Gut eineinhalb Stunden später betrat Jane den kleinen Konferenzraum. Sie war zwar eigentlich noch längst nicht fertig, aber sie hatte Zora schon lange genug warten lassen. Ihre Qualitäten als Gastgeberin waren wirklich unterirdisch. Doch als sie halb durch den Raum war hielt sie inne. Zora saß in sich zusammengesunken und völlig in ein Buch vertieft in die Ecke des Sofas gekuschelt. Aus ihrem Dutt hatten sich mehrere Strähnen gelöst, die nun ihr Gesicht umspielten. Der Tee stand gänzlich unberührt vor ihr. Sie hatte es noch gar nicht bemerkt, dass Jane den Raum betreten hatte. Mit der rechten Hand schlug sie die Seite um, ihre Augen flogen über die Seite. Verzückt betrachtete Jane die Teenagerin. Wer hätte gedacht, dass das Mädchen ihr noch sympathischer werden könnte. Zum einen war der Anblick ihrer Kleidung in diesen Räumlichkeiten schon erfrischend. Es betrat kaum jemand das Büro in Jeans; und Chucks hatten diese vier Wände definitiv noch nie von Innen gesehen.

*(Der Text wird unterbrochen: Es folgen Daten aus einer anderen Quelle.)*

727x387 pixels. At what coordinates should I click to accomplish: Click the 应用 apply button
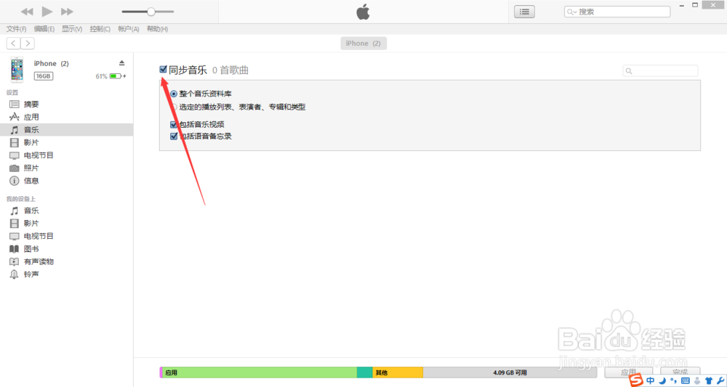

So herrlich natürlich und normal. Zum anderen war ihre entspannte Haltung, diese Ruhe ungewohnt. Im durch und durch positiven Sinn. Sonst herrschte hier schließlich immer ein angespannte, aufgeladene und geschäftige Atmosphäre. Zora schien die Zeit anzuhalten, ihr eigenes Tempo vorzugeben.